I’ll preface by saying that Pat Robertson is a huge Tool and gives Christians a bad name…over and over again. But PLEASE, let’s not allow ourselves to be so narrow-minded as to think that this Tool represents most Christians or the church—because he DOES NOT.

I do feel that he represents a segment of evangelical Christians that view “God’s Sovereignty” as being so total in nature that He causes everything—good or bad—to happen…that He is this puppet master of punishment who lifts the veil of protection and lets the Devil punish people whenever they fall away.

As a believer myself, I feel really sorry for people who view God this way, because they must operate in constant fear, or guilt that the bad things that have happened to them were directly (or indirectly) inflicted on them by God. In my opinion, this line of belief operates out of a fear of what cannot be explained within the neat and narrow constructs of who they believe that God is- “We can’t explain evolution, so we’ll just say it’s a lie and that God created the earth in 7, twenty-four hour days.” OR “We have a hard time understanding why bad stuff happens in a world that God created and to people that God loves, so we’ll just say that he caused it to happen as a punishment for transgressions.”
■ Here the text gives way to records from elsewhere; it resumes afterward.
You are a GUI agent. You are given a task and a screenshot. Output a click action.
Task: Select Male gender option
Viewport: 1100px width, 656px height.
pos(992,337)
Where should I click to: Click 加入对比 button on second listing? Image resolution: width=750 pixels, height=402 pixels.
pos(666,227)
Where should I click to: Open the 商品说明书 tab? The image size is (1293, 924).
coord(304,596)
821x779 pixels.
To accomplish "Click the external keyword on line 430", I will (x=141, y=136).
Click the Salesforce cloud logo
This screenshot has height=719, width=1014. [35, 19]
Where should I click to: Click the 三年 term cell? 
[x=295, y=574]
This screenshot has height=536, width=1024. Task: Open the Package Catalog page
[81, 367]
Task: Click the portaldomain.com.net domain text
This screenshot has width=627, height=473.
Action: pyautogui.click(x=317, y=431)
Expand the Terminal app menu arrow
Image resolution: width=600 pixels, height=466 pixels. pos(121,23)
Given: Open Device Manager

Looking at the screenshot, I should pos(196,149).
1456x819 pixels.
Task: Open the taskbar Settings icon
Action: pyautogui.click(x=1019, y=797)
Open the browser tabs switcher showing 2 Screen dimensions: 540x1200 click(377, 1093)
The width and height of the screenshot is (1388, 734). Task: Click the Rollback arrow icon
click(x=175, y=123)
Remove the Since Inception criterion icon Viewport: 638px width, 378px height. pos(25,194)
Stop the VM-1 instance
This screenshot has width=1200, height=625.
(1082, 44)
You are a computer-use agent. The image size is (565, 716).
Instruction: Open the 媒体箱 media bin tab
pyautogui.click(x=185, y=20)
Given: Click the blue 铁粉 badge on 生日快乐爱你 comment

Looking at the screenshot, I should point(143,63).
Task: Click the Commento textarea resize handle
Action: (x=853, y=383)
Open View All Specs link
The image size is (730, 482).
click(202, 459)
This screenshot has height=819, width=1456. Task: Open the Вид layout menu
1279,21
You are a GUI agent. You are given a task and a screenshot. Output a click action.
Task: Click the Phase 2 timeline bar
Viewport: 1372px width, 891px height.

That said there are plenty of believers out there who do not ascribe to this line of thought—that God is either causing everything or else causing nothing at all. I’m pretty sure He’s a tad more complex than that. And Haiti is full of Christian mission organizations that are serving the people there, demonstrating love by meeting practical needs every day; sinners helping sinners. Robertson is missing out on how great a life in faith can really be.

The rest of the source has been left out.